4. User education and awareness
To support our security policies covering acceptable and secure use of your systems, we take a proactive approach to staff training. We have a mandated annual Civil Service Responsible for Information course supplemented by other optional free courses available to our people and advertised throughout the year. This is further supported by communications to maintain our people’s awareness of cyber risks. In the last 6 months we have produced and circulated over 39 security messages with over 50% covering cyber security.
5. Removable media controls
The uncontrolled use of removable media can increase the risk of malware being transferred to critical business systems. This is why in most cases the removable media access points on our laptops are disabled. With the move to cloud based collaboration systems such as Office365, our dependence on removable media has fallen dramatically. Where it cannot be avoided we follow the basic advice of limiting the types of media which can be used and the permitted circumstances of this use. There are procedures in place which require all media is scanned for malware on standalone systems before importing onto the corporate system.
6. Secure configuration
This means that we ensure the application of technical security patches and ensure the secure configuration of all our systems is maintained. In the main this is covered by the various teams of specialists, including our suppliers, who ensure that the patches are introduced quickly and effectively. We have a number of teams working together to build and maintain our systems as well as monitoring the performance of our external equipment suppliers.
7. Managing user privileges
We have sought to establish effective management processes and limit the number of privileged accounts. We limit user privileges to that which they need for their general work. We do this in a number of ways linked to the initial access account created for our employees when they first join the organisation and regular reviews.
Collaborative working agreements with our range of suppliers and our own internal SOC keep a constant eye on the activities of the 26,000 staff and external stakeholders. A monitoring strategy exists to supporting policies and monitor all systems and networks. Logs are analysed for unusual activity that could indicate an attack and reports are then produced for Incident and communication teams.
9. Incident management
We have an established incident response and disaster recovery capability within Defra security. Defra are familiar with Incident Management as we are also the lead agency in flooding or animal disease outbreaks. Our incident management plans are regularly tested and specialist training is provided where needed.

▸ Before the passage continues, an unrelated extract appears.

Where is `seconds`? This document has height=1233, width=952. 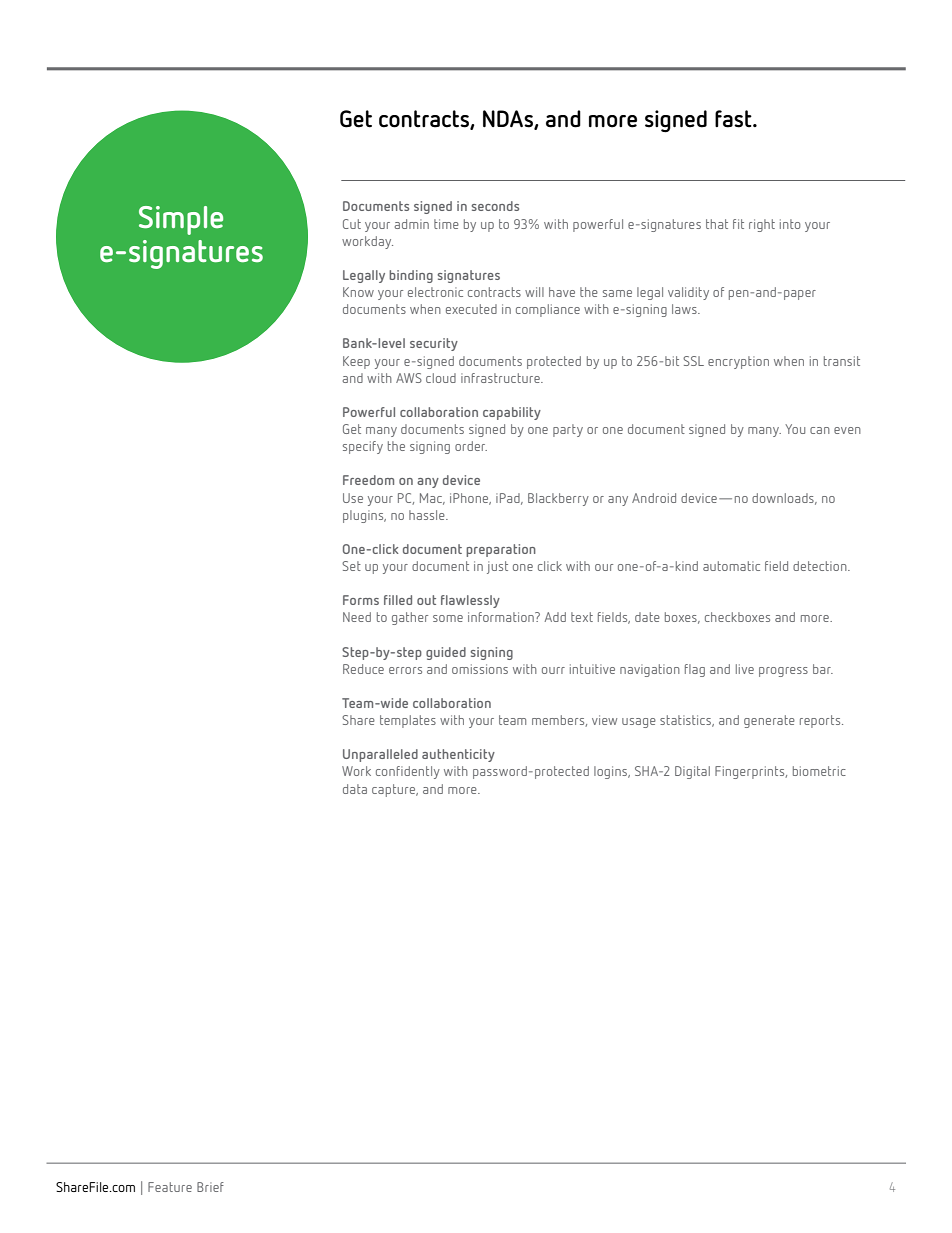 seconds is located at coordinates (495, 206).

10. Home and mobile working
Given recent developments one of our main priorities in recent months was to develop and communicate a mobile working policy and train staff to adhere to it. Defra already had a proven track record of flexible working but Covid-19 put even the best plans to the test. This was a challenge as many factors such as VPN capacity/video calling etc needed to be expanded at scale in a comparatively short time. We were able to respond rapidly and implement a number of new processes to deal with the issues Covid posed whilst maintaining appropriate levels of security It is hopefully reassuring to note that the systems we have in place cover off the recommendations on the NCSC. Our security processes all support existing policies and are monitored and protected by Defra group security.
There are a number of security policies and procedures that apply across Defra. They are critical in providing assurance to our customers that Defra takes seriously the confidentiality, integrity and availability of data placed in its care. This also helps provide reassurance that we recognise it is of paramount importance that we maintain the security of our information and the systems or locations where our information may reside.